Foi, felizmente, contraditado pelos generais. Segundo Tales, destacou-se o general Mourão. Ele já foi adido militar na embaixada brasileira em Caracas e mantém relações no exército venezuelano — por isso, sabia que o chanceler fantasiava de modo interesseiro os fatos. A nota do colunista é eloquente: “não restou outra alternativa” a Bolsonaro a não ser aguardar o desenrolar dos fatos. Ou seja: houve quem defendesse outra posição.

O desenrolar dos acontecimentos deu razão aos militares. No meio da tarde, a posição oficial do governo foi exposta não por Mourão — talvez para evitar um confronto ainda maior com a famiglia — mas pelo general Augusto Heleno, chefe do Gabinete de Segurança Institucional. Ainda assim, a fala foi franca e transmitiu recados. Gaidó “é fraco militarmente”; promoveu uma ação de “autopropaganda”; e “eles sabem que não vamos intervir”, sentenciou Heleno.

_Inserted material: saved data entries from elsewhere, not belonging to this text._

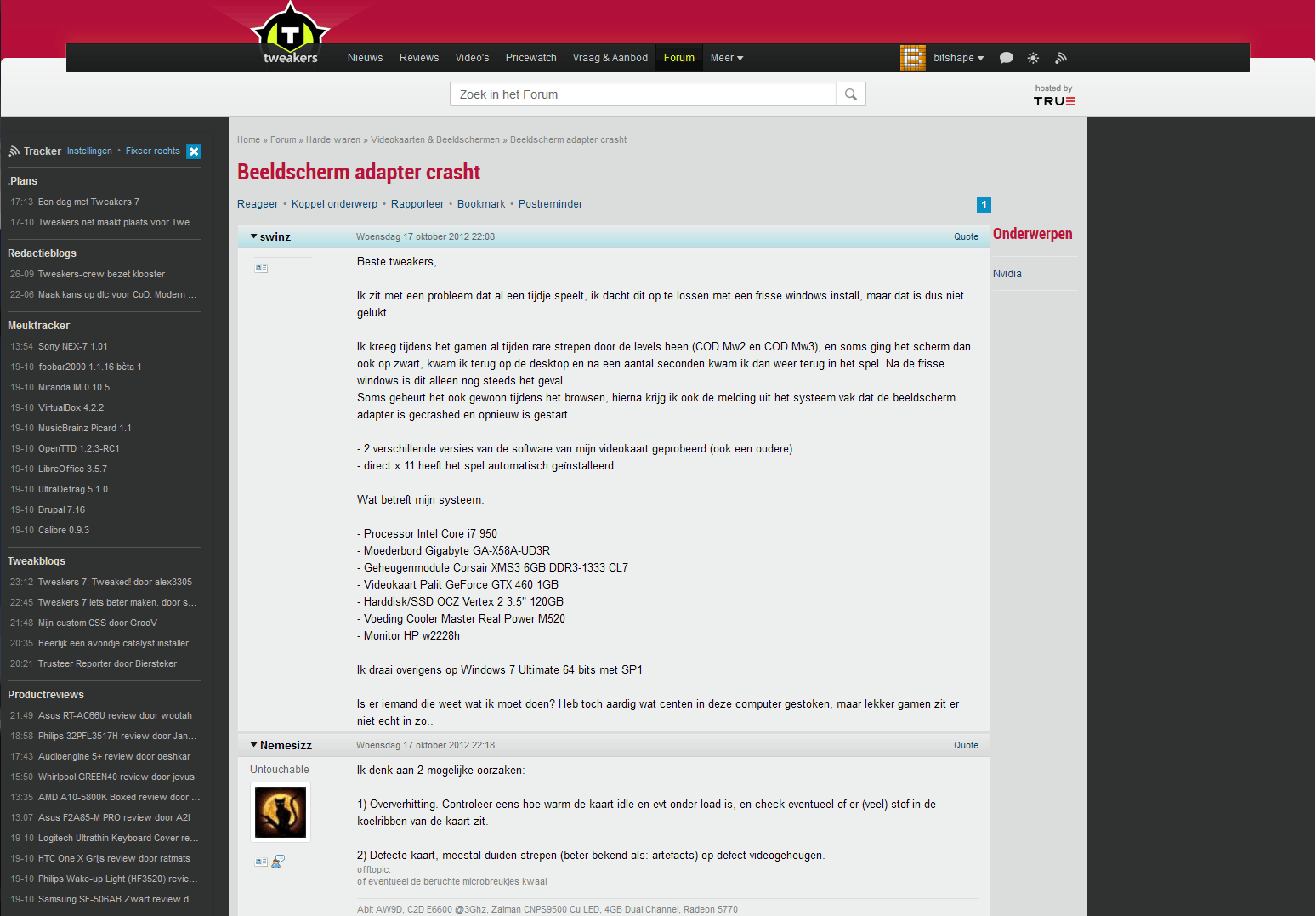Screen dimensions: 1316x916
Task: Collapse the swinz post arrow
Action: click(x=253, y=236)
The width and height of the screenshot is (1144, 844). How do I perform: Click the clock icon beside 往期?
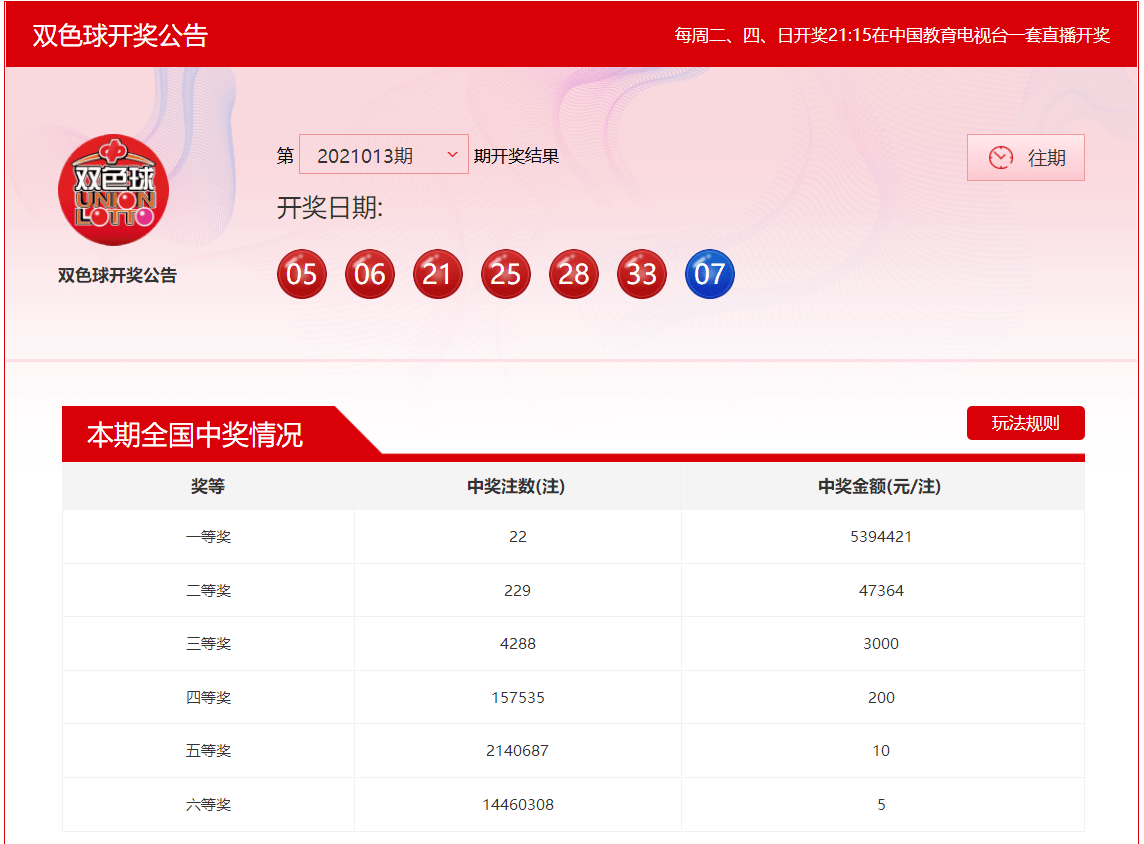tap(1000, 158)
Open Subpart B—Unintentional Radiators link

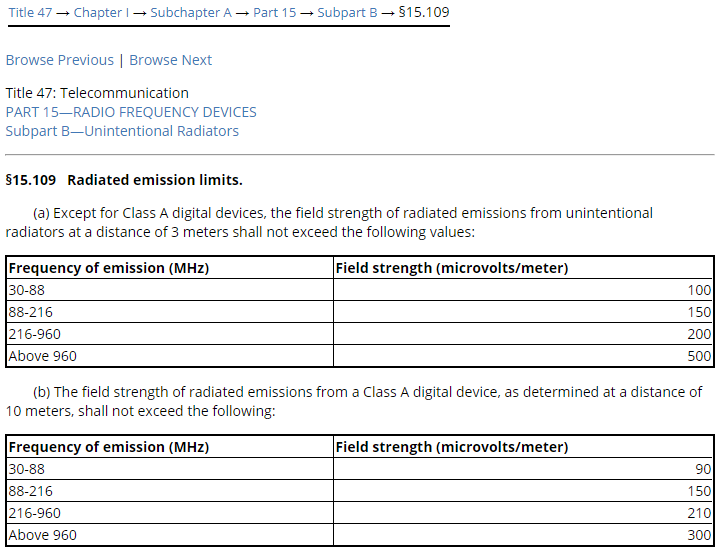[x=122, y=131]
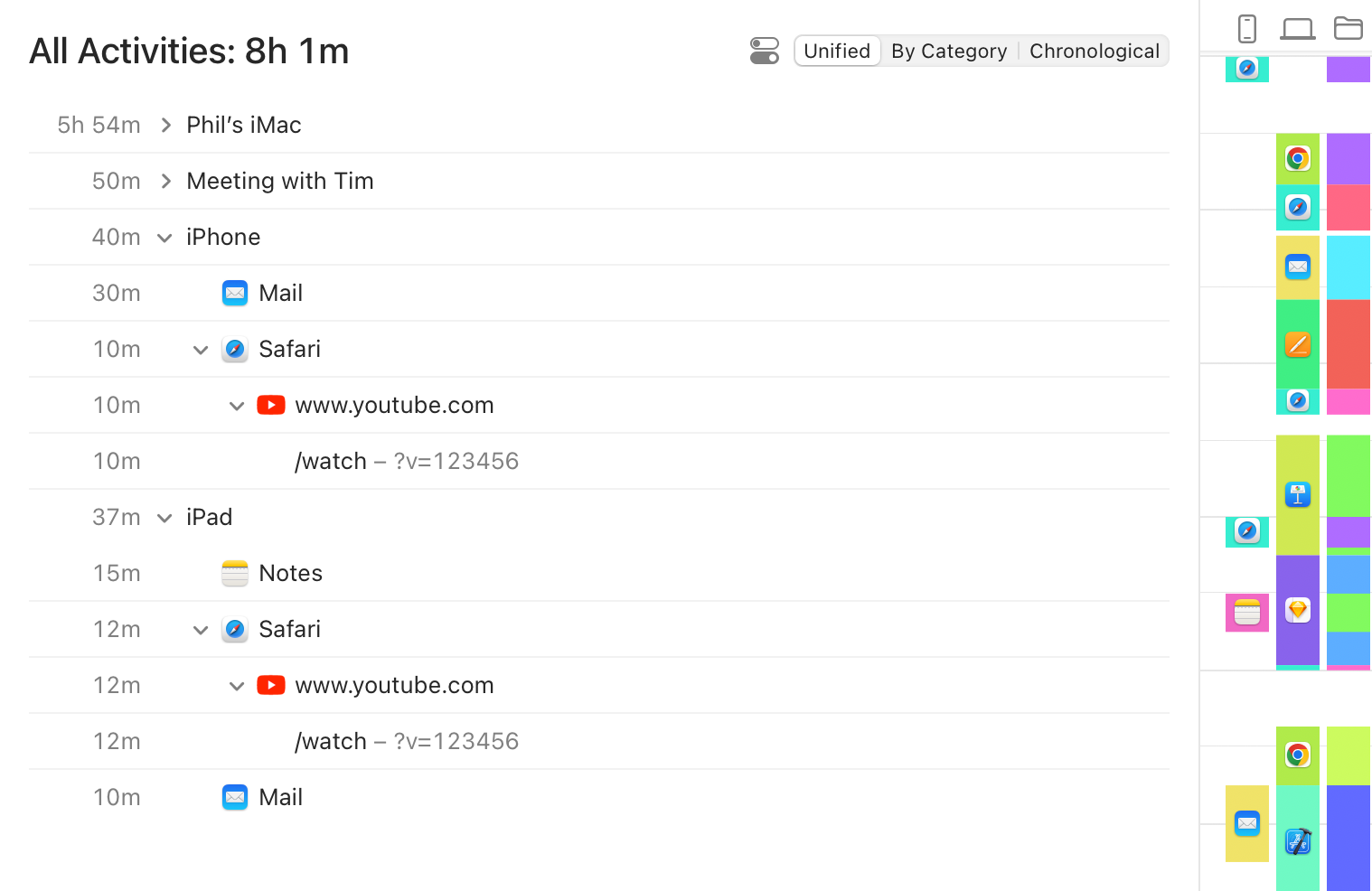The width and height of the screenshot is (1372, 891).
Task: Expand the Meeting with Tim row
Action: point(166,182)
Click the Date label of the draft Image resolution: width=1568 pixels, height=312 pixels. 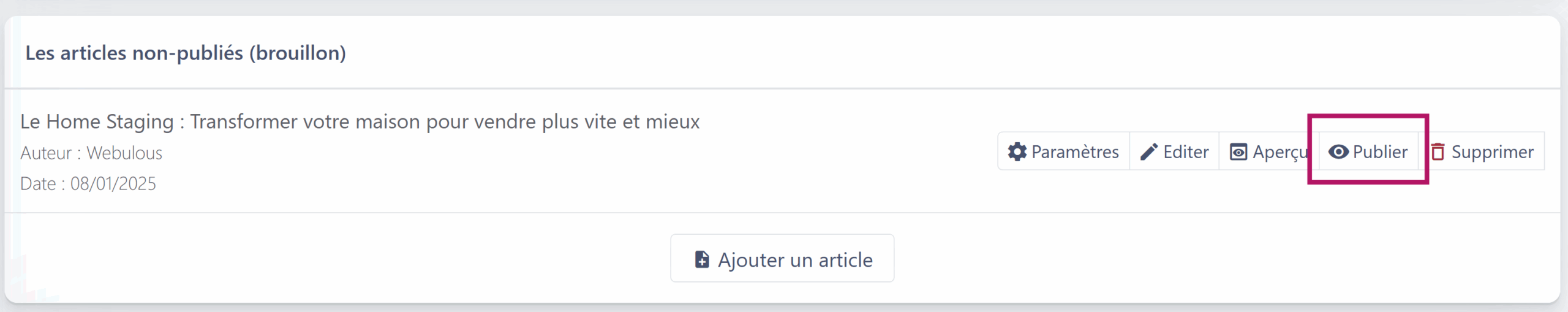(38, 183)
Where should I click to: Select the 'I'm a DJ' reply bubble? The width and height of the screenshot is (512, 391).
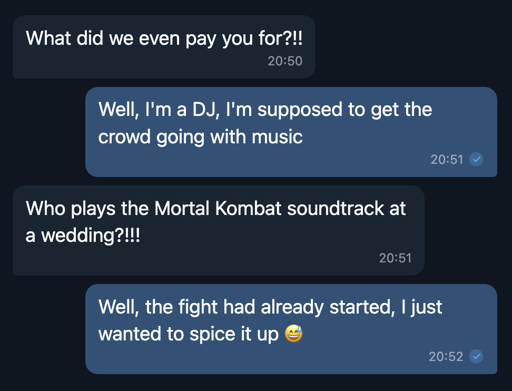291,132
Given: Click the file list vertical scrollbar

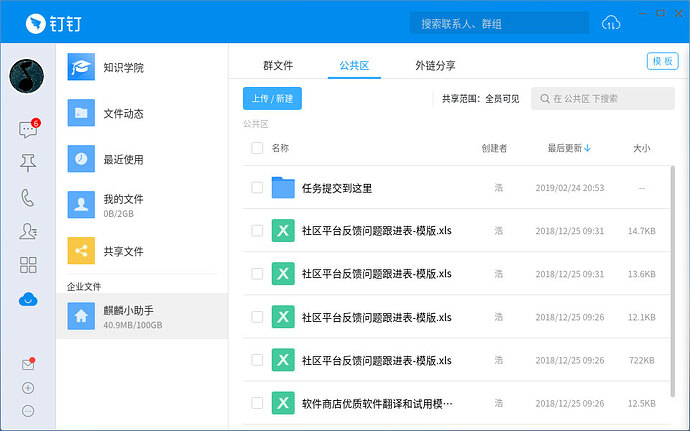Looking at the screenshot, I should (672, 280).
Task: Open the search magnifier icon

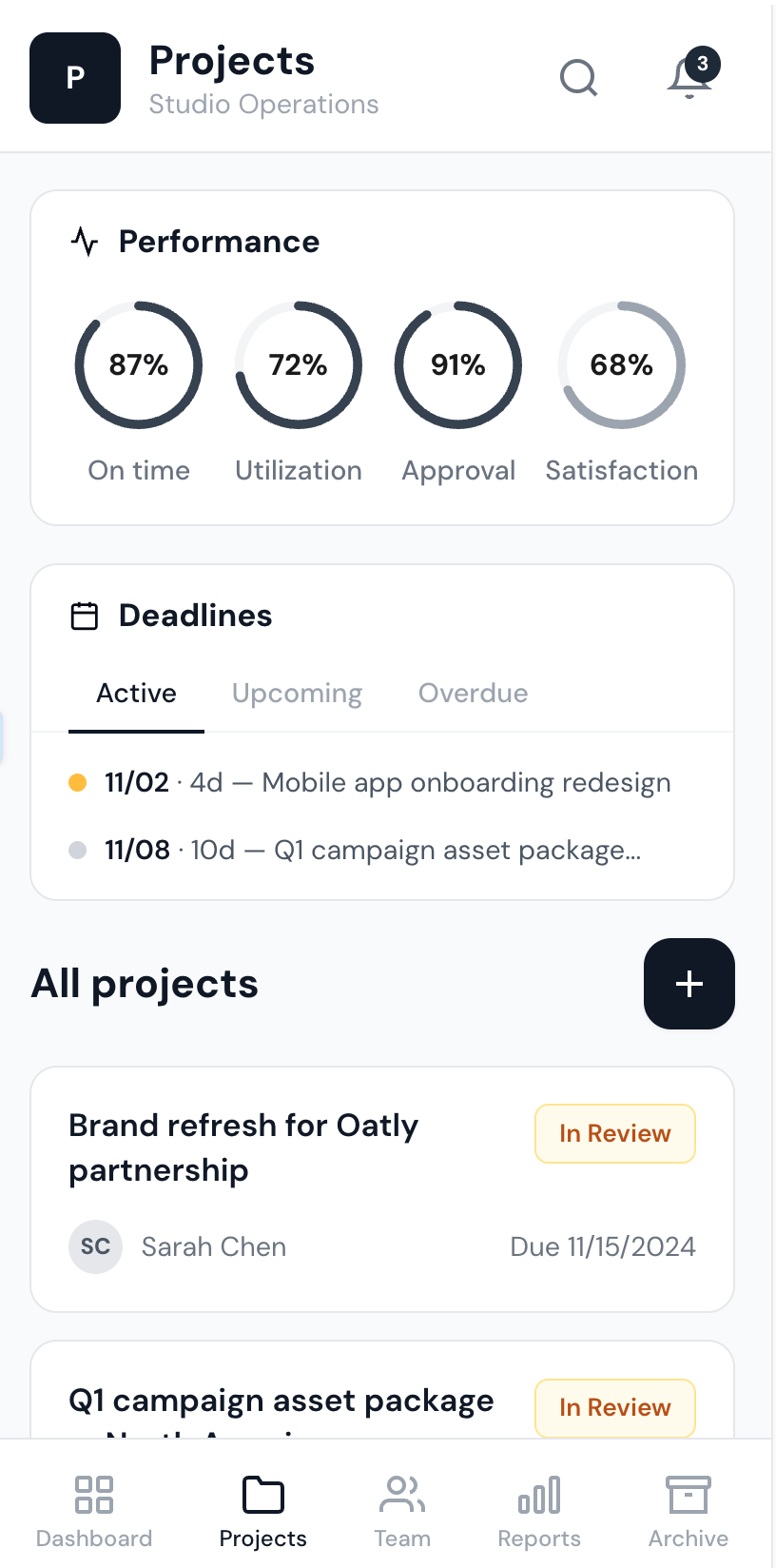Action: (578, 78)
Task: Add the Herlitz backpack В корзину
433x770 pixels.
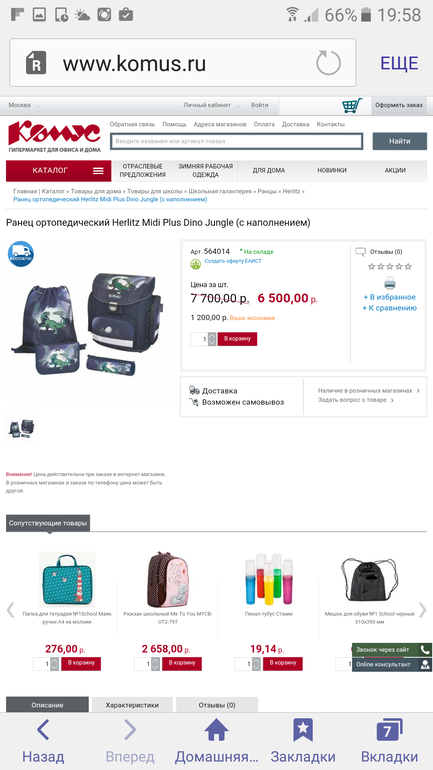Action: pos(237,339)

O mal estar pareceu se acirrar, na manhã desta quarta (1º/5). Bolsonaro participou de outra reunião com parte dos ministros militares. Fato simbólico muito revelador: não foram estes que se dirigiram ao Palácio do Planalto, mas o chefe (?) do governo que se deslocou ao ministério da Defesa… Ao final do encontro, o próprio presidente tentou esmurra os fatos (para ele, “não houve derrota” de Guaidó), mas ainda assim reconheceu que as possibilidades de intervenção do Brasil nos assuntos internos do país vizinho são “próximas de zero”.

Golpes de Estado fracassados deixam marcas. No Brasil, a sequela mais importante da patetada de Eduardo Bolsonaro e Ernesto Araújo parece ser o mais um ponto, na escalada de saturação dos militares no governo com a inépcia do presidente. Mas o que chanceler e um dos membros da famiglia tentaram não deveria passar impune. Caberia à oposição, no Senado, convocar o ministro das Relações Exteriores para esclarecimentos.